Tax Residency in Cyprus

Tax Residency in Cyprus

In Cyprus, an individual or entity is considered a tax resident based on the following criteria outlined in the Income Tax Law (Law 118(I)/2002), specifically in Section 2:

  • Physical Presence: An individual who spends more than 183 days in Cyprus during a tax year (January 1st to December 31st) is considered a tax resident of Cyprus.
  • Permanent Residence: Alternatively, an individual who maintains a permanent residence in Cyprus, has no permanent residence in any other country for a period exceeding 183 days in aggregate, and is not a tax resident in any other country is also considered a tax resident of Cyprus.

These criteria aim to ensure that individuals who have significant ties to Cyprus or spend a substantial amount of time in the country contribute to its tax base. By establishing tax residency based on physical presence or permanent residence, the legislation seeks to capture individuals who have a substantial economic presence in Cyprus.

However, Cyprus has signed numerous tax treaties, which may modify or introduce exceptions to the standard criteria for tax residency. Those tax treaties aimed at preventing double taxation and facilitating economic cooperation between the two countries involved.

Generally speaking, the tax treaties signed by Cyprus outline the criteria for determining tax residency for individuals. While the specific provisions may vary depending on the treaty, common modifications or exceptions introduced by tax treaties include:

  • Treaty Tie-Breaker Rules: Tax treaties often include tie-breaker rules to determine tax residency in cases where an individual meets the criteria for residency in both contracting states. These rules may consider factors such as the individual's permanent home, center of vital and/or economic interests, habitual abode, or nationality.
  • Exception for Certain Income: Some tax treaties may provide exceptions or special provisions for certain types of income, such as income derived from specific sources or activities. For example, income derived from immovable property may be taxed in the country where the property is located, regardless of the individual's tax residency status.

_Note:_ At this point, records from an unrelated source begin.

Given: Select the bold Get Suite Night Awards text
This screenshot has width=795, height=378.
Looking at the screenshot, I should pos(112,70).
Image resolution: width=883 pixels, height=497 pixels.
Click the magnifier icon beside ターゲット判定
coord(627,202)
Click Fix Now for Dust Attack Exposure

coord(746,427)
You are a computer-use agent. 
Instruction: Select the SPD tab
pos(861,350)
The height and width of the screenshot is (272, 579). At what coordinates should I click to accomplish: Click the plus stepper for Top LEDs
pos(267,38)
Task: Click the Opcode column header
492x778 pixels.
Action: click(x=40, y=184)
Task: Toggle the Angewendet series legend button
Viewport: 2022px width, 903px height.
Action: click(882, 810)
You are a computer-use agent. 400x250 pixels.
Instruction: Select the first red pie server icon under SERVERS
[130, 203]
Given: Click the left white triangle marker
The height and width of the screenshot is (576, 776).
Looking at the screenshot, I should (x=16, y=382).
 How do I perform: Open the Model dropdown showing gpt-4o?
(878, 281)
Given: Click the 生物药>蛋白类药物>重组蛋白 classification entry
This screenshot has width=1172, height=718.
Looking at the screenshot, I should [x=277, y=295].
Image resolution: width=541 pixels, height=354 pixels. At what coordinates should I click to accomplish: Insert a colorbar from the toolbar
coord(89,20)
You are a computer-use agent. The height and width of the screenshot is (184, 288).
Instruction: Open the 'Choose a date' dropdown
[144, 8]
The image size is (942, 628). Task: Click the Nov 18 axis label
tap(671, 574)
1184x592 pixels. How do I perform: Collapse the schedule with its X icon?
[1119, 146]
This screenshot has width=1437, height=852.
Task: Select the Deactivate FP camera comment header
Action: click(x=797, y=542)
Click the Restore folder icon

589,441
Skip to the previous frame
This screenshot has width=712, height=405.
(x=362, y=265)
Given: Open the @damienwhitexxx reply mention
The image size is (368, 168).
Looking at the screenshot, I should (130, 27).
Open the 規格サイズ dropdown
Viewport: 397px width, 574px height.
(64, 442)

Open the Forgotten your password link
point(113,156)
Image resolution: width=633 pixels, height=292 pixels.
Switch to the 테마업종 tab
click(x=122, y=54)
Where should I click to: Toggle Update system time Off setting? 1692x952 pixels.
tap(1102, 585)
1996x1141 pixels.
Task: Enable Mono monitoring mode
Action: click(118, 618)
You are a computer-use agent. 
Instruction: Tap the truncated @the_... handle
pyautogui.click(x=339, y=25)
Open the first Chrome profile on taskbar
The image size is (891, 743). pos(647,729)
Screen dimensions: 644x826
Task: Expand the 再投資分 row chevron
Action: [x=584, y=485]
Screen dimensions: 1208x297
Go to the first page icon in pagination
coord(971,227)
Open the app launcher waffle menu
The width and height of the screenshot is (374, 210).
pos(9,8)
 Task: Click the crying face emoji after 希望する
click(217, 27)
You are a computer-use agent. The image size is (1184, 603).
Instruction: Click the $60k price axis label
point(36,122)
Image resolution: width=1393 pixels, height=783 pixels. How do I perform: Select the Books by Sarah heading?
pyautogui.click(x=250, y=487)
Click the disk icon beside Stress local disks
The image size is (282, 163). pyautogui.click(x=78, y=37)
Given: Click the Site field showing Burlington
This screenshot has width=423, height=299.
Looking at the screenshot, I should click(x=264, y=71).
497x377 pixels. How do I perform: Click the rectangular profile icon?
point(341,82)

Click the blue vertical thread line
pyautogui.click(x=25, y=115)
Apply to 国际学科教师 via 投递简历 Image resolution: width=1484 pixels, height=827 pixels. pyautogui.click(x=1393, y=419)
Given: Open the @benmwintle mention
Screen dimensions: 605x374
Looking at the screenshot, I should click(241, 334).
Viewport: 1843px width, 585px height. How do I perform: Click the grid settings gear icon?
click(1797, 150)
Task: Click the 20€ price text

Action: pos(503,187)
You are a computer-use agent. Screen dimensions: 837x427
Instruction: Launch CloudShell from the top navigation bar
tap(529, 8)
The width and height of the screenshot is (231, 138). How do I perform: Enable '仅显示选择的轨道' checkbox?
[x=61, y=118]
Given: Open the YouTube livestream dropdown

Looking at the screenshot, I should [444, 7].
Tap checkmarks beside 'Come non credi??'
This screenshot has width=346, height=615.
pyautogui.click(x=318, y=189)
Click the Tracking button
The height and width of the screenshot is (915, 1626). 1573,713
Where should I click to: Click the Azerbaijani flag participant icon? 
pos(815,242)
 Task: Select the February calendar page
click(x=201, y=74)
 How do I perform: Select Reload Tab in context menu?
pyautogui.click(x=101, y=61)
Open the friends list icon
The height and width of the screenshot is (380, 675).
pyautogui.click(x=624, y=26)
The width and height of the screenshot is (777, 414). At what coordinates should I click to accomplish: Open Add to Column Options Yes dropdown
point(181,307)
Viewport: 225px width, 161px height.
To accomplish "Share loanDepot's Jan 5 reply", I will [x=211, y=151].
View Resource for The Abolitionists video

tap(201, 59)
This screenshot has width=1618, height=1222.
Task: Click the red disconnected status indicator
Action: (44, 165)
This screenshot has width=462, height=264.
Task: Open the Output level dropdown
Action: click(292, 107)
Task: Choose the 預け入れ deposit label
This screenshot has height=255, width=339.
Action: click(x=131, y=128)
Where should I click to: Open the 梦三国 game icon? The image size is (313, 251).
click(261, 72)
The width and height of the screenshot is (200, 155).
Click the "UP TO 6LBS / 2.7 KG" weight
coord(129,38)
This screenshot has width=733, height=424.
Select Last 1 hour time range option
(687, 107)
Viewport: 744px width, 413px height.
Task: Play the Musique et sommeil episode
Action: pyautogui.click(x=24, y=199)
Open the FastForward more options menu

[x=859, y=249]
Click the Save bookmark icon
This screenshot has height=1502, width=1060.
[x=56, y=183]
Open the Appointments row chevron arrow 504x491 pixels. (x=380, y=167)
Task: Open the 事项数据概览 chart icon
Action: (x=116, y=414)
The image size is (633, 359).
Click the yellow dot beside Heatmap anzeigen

When applicable, those double taxation agreement would provide specific modifications or exceptions to the standard criteria for tax residency outlined in the Income Tax Law of Cyprus. These modifications or exceptions are intended to align individuals' tax treatment with the treaty's provisions, prevent double taxation, and promote economic cooperation between Cyprus and other countries, party at a double taxation agreement.

Overall, tax treaties play a crucial role in shaping the criteria for tax residency and determining the tax treatment of individuals or entities with cross-border activities. By modifying or introducing exceptions to the standard criteria for tax residency, tax treaties aim to provide clarity, certainty, and fairness in the taxation of cross-border income and investments.